Region & State

Pronoun restrictions in Arkansas schools head to Sanders’ desk

Sen. Mark Johnson, R-Ferndale, explains House Bill 1468 to the Senate on April 5, 2023. The bill would require parental consent for educators’ use of names, pronouns and nicknames that do not match students’ birth certificates. | Tess Vrbin/Arkansas Advocate

Crowell among 6 senators who did not cast vote

By TESS VRBIN | Arkansas Advocate

Arkansas public school teachers and professors will be required to use the pronouns and names students were assigned at birth unless parents specifically allow them to do otherwise, if Gov. Sarah Huckabee Sanders signs House Bill 1468 into law.

The Senate approved the bill along party lines Wednesday. It would require written permission from a minor’s parent or guardian for school employees to use any “pronoun or title that is inconsistent” with the minor’s biological sex or any name or nickname that does not conform with the minor’s birth certificate.

Even if parents provide permission to use alternate names and pronouns, teachers would not be required to use them if their religious beliefs conflict with this, bill sponsor Rep. Wayne Long, R-Bradford, told the House and the Senate Education Committee last week.

LGBTQ rights activists have said the bill is one of many legislative attacks on transgender Arkansans’ rights this session.

Senate Minority Whip Linda Chesterfield, D-Little Rock, brought an additional perspective as a former teacher with three decades of experience.

“I know many of you are hung up on ‘he’ and ‘she’ and ‘they’ and all that stuff, but that’s not all this bill does,” Chesterfield said.

The bill would prevent teachers from addressing students by any pet name or term of endearment without first receiving parental consent, which threatens the “spontaneity” of teaching, she said. Some students might simply dislike their given names and want to be called something else, she added.

Additionally, the bill applies to higher education in addition to primary and secondary, meaning that parents of students who are legal adults would still have to provide the written permission required in the bill.

“I don’t want to go back to a time when children can’t be called ‘sweetheart,’” Chesterfield said. “I don’t want to go back to a time when they can’t be called ‘dear.’ I don’t want to go back to a time when we decide that by the time they get to college, they don’t know what they want to be called.”

Chesterfield and four other Senate Democrats voted against the bill. The one remaining Democrat, Sen. Stephanie Flowers of Pine Bluff, was absent. So were two Republicans, Ronald Caldwell of Wynne and Bryan King of Green Forest.

Sen. Jonathan Dismang, R-Searcy, voted present on House Bill 1468. Six more Republicans did not vote: Steve Crowell of Magnolia, Breanne Davis of Russellville, Jane English of North Little Rock, Jimmy Hickey of Texarkana, Missy Irvin of Mountain View and Terry Rice of Waldron.

The remaining 20 Senate Republicans voted for the bill. All five Democrats in the chamber subsequently asked for a sounding of the ballot, which required all senators who voted “yes” to be in their seats during a second roll-call.

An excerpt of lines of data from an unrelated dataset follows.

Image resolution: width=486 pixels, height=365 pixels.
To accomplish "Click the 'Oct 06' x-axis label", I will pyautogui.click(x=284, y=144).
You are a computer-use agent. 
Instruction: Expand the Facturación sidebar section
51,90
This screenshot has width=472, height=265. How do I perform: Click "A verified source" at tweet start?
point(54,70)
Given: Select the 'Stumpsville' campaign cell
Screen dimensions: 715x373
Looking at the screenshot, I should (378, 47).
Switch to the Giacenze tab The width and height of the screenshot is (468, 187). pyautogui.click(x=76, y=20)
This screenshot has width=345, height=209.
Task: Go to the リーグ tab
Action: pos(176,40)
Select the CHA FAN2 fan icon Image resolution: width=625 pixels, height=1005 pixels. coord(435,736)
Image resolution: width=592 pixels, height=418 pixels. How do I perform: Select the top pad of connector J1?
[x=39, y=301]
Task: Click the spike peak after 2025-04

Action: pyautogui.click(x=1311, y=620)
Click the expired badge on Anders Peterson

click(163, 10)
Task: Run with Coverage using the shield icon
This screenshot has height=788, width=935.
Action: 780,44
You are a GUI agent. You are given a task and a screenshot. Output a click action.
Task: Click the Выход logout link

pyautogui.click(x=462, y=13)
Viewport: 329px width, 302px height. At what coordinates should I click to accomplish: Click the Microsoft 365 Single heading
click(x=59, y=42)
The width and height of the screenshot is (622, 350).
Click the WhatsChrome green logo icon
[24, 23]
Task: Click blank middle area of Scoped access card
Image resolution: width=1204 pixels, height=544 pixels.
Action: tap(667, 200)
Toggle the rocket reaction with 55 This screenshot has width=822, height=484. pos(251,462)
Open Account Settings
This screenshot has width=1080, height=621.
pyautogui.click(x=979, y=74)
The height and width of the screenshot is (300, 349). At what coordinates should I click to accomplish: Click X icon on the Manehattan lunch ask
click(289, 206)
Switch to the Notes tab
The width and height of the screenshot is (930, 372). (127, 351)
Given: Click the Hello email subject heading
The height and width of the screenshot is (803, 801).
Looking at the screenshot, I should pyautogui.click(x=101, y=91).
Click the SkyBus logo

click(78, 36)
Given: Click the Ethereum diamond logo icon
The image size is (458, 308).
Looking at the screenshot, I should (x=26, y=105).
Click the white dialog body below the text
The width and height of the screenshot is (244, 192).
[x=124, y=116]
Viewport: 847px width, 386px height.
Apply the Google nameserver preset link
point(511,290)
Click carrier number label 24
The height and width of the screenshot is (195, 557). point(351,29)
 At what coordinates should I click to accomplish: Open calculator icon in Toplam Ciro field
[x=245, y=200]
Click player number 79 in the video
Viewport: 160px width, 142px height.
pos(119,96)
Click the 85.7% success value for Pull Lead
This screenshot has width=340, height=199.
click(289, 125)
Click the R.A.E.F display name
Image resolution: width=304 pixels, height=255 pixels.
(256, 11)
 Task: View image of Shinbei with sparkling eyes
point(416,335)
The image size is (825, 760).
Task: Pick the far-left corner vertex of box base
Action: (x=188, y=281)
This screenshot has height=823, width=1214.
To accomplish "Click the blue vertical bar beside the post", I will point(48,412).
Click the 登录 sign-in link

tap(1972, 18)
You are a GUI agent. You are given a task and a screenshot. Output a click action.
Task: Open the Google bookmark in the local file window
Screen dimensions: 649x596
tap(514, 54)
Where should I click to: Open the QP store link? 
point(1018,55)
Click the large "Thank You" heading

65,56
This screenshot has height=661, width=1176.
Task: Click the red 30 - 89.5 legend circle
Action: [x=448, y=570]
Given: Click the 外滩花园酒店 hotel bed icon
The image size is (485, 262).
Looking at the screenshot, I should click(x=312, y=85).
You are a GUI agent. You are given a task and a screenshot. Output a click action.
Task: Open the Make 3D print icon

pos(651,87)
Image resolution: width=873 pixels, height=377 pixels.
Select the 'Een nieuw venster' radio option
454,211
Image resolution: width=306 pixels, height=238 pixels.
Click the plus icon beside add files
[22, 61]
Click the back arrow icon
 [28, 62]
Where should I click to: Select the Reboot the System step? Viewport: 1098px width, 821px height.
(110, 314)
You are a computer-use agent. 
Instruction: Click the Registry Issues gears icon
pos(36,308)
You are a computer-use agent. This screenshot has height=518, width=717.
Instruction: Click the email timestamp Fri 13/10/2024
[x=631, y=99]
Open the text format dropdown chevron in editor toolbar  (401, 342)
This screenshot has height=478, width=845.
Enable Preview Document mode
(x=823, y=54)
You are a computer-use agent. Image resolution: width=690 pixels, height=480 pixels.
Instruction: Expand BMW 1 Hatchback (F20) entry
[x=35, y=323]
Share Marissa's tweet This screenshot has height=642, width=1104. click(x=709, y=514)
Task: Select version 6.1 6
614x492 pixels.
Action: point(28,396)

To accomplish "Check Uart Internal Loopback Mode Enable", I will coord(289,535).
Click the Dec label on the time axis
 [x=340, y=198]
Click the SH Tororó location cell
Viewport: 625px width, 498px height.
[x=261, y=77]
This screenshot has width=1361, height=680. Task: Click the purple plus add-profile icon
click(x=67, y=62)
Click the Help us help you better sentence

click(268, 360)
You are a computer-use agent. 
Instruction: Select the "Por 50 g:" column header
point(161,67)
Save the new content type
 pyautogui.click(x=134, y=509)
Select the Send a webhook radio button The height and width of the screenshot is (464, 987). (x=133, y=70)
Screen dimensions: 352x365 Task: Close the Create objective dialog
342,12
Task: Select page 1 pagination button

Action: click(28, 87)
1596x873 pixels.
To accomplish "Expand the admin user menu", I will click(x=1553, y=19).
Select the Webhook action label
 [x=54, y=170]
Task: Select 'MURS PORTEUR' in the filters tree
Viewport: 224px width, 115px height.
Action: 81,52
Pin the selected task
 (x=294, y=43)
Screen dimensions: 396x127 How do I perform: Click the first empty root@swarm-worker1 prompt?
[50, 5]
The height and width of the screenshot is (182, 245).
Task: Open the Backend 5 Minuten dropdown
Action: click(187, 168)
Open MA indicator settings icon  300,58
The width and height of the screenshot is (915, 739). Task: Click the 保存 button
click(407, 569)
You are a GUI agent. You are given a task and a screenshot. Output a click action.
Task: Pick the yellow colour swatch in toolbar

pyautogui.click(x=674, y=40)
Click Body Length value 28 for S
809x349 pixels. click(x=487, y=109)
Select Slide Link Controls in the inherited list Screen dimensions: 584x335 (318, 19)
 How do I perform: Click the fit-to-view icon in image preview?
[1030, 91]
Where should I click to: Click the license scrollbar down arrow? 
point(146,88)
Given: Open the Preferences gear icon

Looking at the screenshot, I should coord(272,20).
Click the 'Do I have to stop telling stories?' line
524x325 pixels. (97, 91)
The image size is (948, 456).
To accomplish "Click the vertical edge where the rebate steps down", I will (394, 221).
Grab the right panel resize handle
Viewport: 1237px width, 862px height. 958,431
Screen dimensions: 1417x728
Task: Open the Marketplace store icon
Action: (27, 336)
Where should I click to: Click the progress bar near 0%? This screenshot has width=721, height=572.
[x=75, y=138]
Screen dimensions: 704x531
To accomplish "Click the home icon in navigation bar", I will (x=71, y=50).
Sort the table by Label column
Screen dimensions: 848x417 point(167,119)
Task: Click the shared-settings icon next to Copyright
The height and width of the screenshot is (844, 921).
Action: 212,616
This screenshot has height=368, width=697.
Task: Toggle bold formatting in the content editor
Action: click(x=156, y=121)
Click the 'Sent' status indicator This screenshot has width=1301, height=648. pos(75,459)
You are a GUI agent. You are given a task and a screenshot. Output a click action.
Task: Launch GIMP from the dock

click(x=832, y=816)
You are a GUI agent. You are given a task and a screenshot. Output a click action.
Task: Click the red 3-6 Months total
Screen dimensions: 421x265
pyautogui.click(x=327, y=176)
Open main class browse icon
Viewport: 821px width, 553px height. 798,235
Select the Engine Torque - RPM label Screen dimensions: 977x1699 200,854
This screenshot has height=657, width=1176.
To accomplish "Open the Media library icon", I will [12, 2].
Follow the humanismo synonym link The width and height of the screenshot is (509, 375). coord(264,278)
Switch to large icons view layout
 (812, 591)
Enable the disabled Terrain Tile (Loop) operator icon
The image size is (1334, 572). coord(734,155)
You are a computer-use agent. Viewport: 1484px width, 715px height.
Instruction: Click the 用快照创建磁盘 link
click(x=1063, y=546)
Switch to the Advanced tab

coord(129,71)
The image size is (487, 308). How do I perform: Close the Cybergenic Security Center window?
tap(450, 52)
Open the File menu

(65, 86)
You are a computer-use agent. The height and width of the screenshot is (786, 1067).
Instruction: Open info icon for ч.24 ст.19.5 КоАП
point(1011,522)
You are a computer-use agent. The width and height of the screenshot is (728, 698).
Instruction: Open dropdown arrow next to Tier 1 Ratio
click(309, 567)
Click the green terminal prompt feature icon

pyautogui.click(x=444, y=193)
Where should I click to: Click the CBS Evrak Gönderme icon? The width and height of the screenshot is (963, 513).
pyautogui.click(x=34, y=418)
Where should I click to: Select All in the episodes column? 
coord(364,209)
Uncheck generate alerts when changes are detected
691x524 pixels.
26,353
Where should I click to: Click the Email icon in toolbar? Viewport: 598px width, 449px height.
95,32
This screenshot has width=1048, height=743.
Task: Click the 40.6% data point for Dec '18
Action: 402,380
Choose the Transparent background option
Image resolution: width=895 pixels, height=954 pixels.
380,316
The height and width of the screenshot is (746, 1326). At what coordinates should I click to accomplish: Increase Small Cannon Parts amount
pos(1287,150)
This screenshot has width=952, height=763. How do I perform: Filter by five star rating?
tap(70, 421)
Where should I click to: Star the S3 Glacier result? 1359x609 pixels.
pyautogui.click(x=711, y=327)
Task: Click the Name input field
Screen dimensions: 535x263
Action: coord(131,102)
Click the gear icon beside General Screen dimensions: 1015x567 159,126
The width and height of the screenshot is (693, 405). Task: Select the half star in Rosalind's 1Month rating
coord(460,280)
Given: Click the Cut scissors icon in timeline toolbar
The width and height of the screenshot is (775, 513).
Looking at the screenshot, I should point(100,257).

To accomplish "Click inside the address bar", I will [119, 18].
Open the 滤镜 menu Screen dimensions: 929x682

Sen. Joshua Bryant, R-Rogers, was absent, but the other 19 Republicans were present and the bill advanced.

Protection debate

School employees would “not be subject to adverse employment action” and students would not be disciplined for refusing to use others’ names and pronouns besides the ones given at birth, the bill states.

Sen. Mark Johnson, R-Ferndale, the bill’s Senate sponsor, cited a federal court case in which a university professor had been reprimanded by his employer for declining a student’s request to use pronouns that did not match the ones assigned at birth.

Nicholas Meriwether sued his employer, Shawnee State University in Ohio, claiming infringement on his religious freedom. A federal judge dismissed the case, and Meriwether appealed the decision. The U.S. 6th Circuit Court of Appeals ruled in his favor in 2022.

Meriwether grew up in Conway, and his father, Robert Meriwether, was a professor and academic advisor at Hendrix College, within Johnson’s district.

“He was one of the best teachers I ever had, and if Nicholas is half the teacher his dad was, he is one great college professor,” Johnson said.

Sen. Clarke Tucker, D-Little Rock, challenged Johnson’s assertion that House Bill 1468 will protect teachers from lawsuits.

“It’s got a funny way of showing it, because it creates a brand new mechanism for teachers to get sued if they don’t follow the very specific guideline that’s set forth in the bill,” Tucker said.

Senate Minority Leader Greg Leding, D-Fayetteville, added that if a transgender student does not feel safe coming out at home, House Bill 1468 would forcibly out the student.

Johnson said he was aware of this and believed parents are entitled to know what is going on in their children’s lives at school.

However, teachers are not entitled to know students’ given names, Chesterfield said. She added that she never saw a student’s birth certificate or transcript in her entire teaching career.

“At the end of the day, it shouldn’t matter [what a student is called],” she said. “The only thing that should matter is: Does this child want to learn, and what can I do to help them?”